Converting objects to JSON strings with json.dumps()

If you want to convert an object into a JSON-formatted string (without saving it to a file), you can use json.dumps().

Example: Convert dictionary to JSON string

import json

data = {
    "name": "John",
    "age": 30,
    "is_student": False
}

# Convert Python object to JSON string
json_string = json.dumps(data, indent=4)

print(json_string)

In this example, the json.dumps() method converts the dictionary data into a JSON-formatted string that can be printed or sent over a network.

Top

Converting JSON strings to objects with json.loads()

You can parse a JSON-formatted string into an object using json.loads().
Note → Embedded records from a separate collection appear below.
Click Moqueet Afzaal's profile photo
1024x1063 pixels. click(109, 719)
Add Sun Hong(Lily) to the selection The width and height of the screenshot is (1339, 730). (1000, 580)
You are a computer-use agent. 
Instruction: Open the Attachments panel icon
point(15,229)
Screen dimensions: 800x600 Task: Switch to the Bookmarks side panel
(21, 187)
Example: Convert JSON string to dictionary

import json

json_string = '{"name": "John", "age": 30, "is_student": false}'

# Convert JSON string to Python object
data = json.loads(json_string)

print(data)  # Output: {'name': 'John', 'age': 30, 'is_student': False}
print(data["age"])  # Output: 30

Here, the json.loads() method converts a JSON string into a dictionary.

Top

Handling custom data types with json.JSONEncoder

By default, json can handle basic Python types like str, int, list, dict and bool. For custom data types, you need to write your own encoder.
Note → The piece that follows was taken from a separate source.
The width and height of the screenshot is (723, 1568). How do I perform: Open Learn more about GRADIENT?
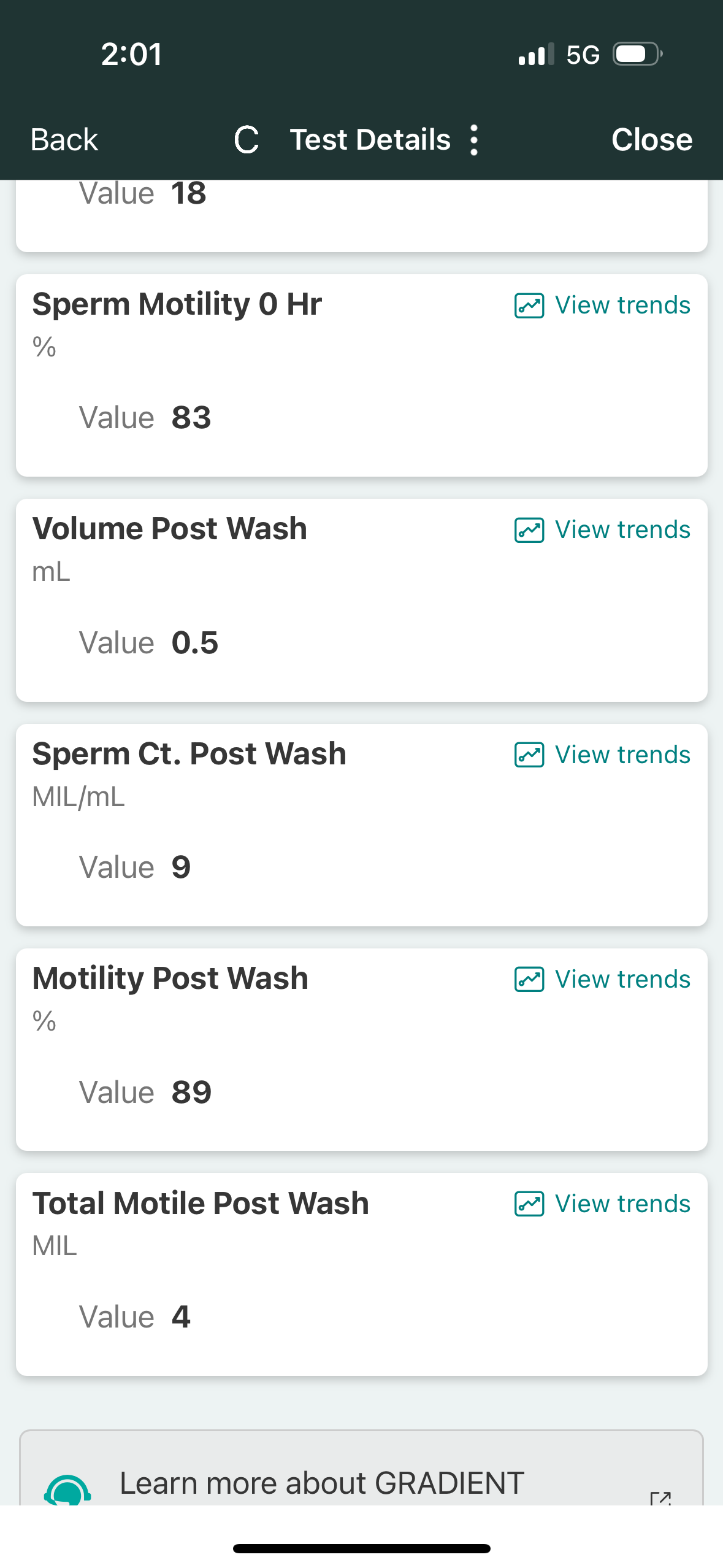pyautogui.click(x=321, y=1483)
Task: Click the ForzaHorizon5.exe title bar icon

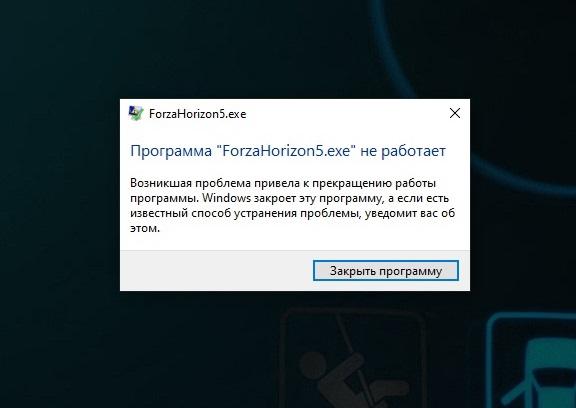Action: pos(136,113)
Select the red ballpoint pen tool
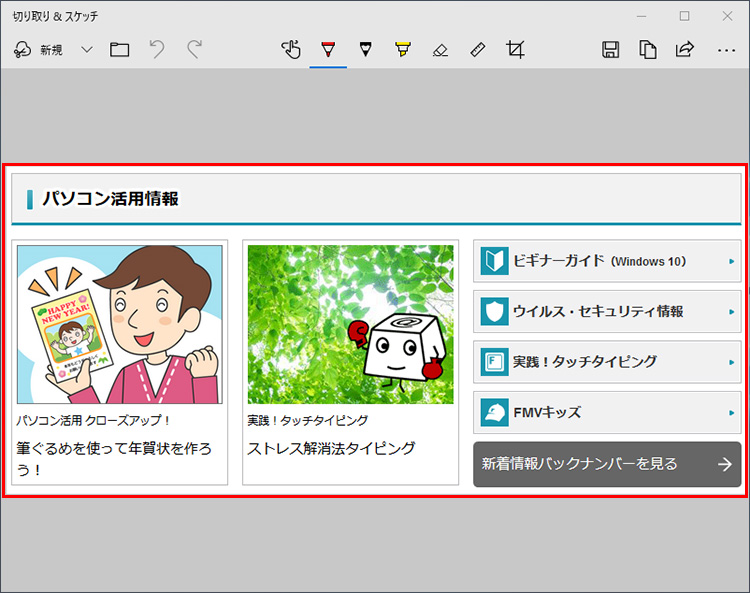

Example: Handling custom objects in JSON If you have a custom Python object (e.g., an instance of a class) that you want to convert to JSON, you need to define how the object should be serialized.

import json

class Person:
    def __init__(self, name, age):
        self.name = name
        self.age = age

# Define a custom encoding function
def person_encoder(obj):
    if isinstance(obj, Person):
        return {"name": obj.name, "age": obj.age}
    raise TypeError(f"Object of type {type(obj)} is not JSON serializable")

# Create a Person object
person = Person("Alice", 25)

# Serialize the Person object using the custom encoder
person_json = json.dumps(person, default=person_encoder, indent=4)

print(person_json)

This custom encoder converts a Person object into a dictionary that can be serialized to JSON.

Top

Working with nested json structures

JSON supports nested structures, meaning you can have lists of dictionaries, dictionaries inside dictionaries, etc. Python handles these easily.
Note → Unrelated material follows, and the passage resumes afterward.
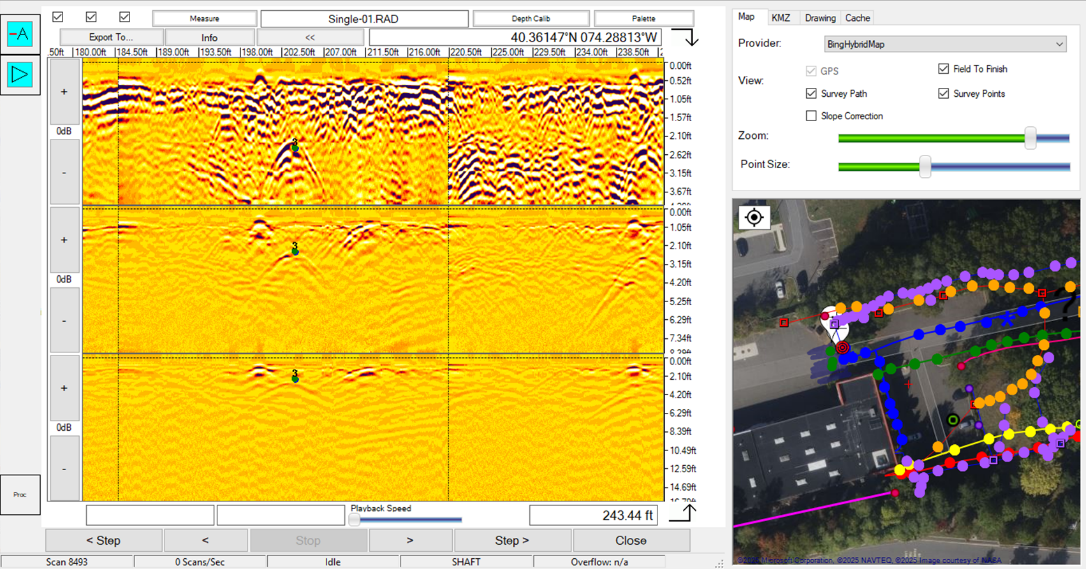Open the Palette selector
The height and width of the screenshot is (569, 1086).
point(644,19)
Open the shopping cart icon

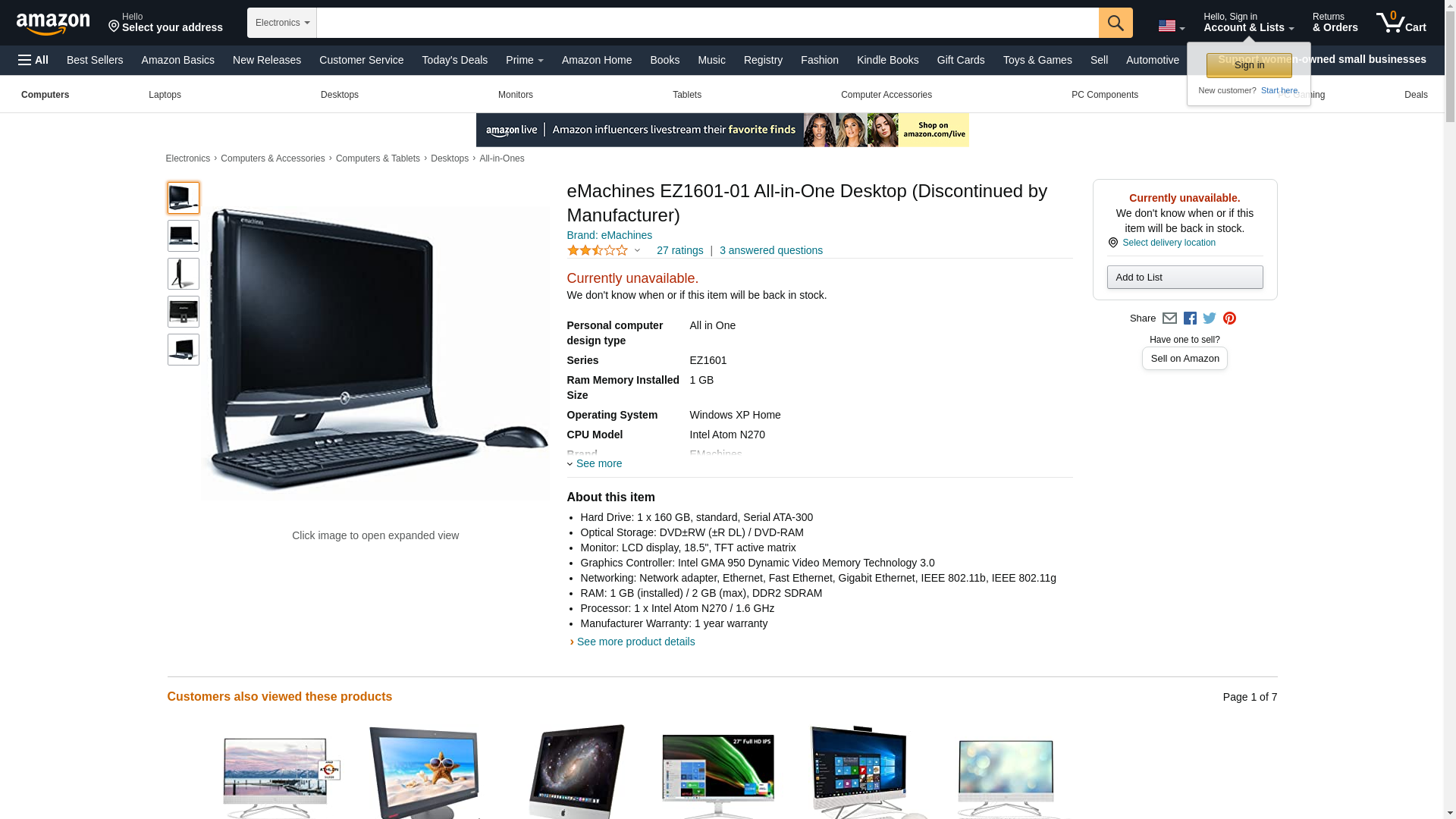tap(1401, 23)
Example: Nested structures

import json

data = {
    "company": "ABC Corp",
    "employees": [
        {"name": "John", "age": 30},
        {"name": "Jane", "age": 25},
    ],
    "locations": {
        "headquarters": "New York",
        "branch": "San Francisco"
    }
}

# Save the nested data to a JSON file
with open("nested_data.json", "w") as json_file:
    json.dump(data, json_file, indent=4)

# Read the data back
with open("nested_data.json", "r") as json_file:
    data = json.load(json_file)

print(data["employees"][0]["name"])  # Output: John

Top

Error handling with json

When working with JSON, it’s common to encounter errors, especially when the data format is incorrect. You can handle such cases using try/except.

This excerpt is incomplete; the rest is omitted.